- [Material shown]:
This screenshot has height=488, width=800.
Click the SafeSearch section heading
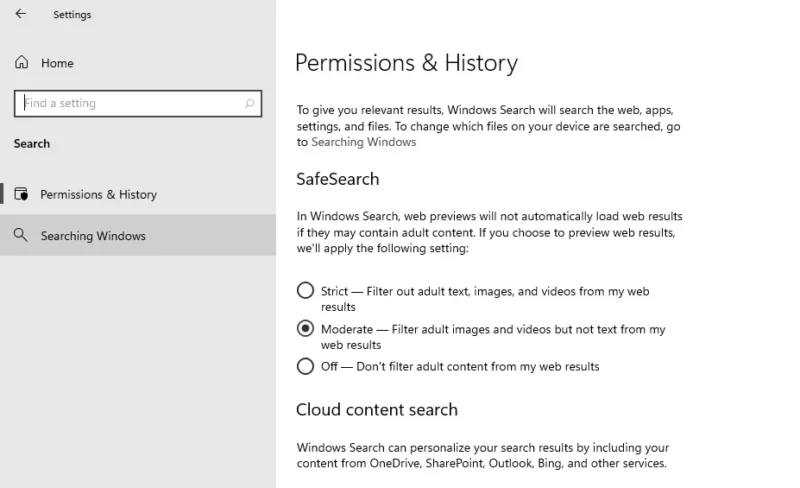coord(338,179)
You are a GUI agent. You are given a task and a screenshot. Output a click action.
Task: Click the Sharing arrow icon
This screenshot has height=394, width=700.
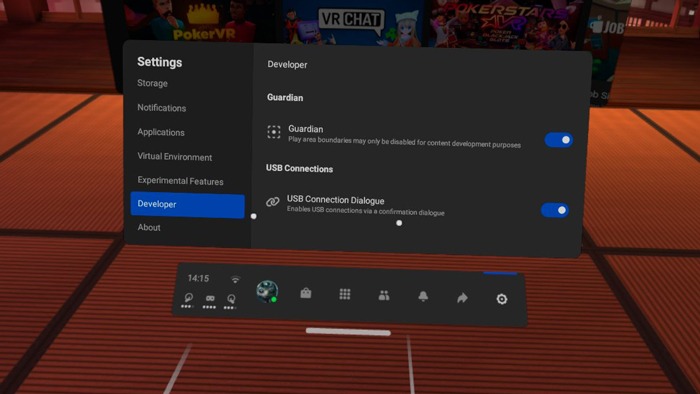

- [Task]:
Give back the records exactly, minus any pictures.

- [Final answer]:
This screenshot has height=488, width=800.
Click the SafeSearch section heading
coord(338,179)
You are a GUI agent. You are given a task and a screenshot. Output a click action.
Task: Click the Sharing arrow icon
This screenshot has height=394, width=700.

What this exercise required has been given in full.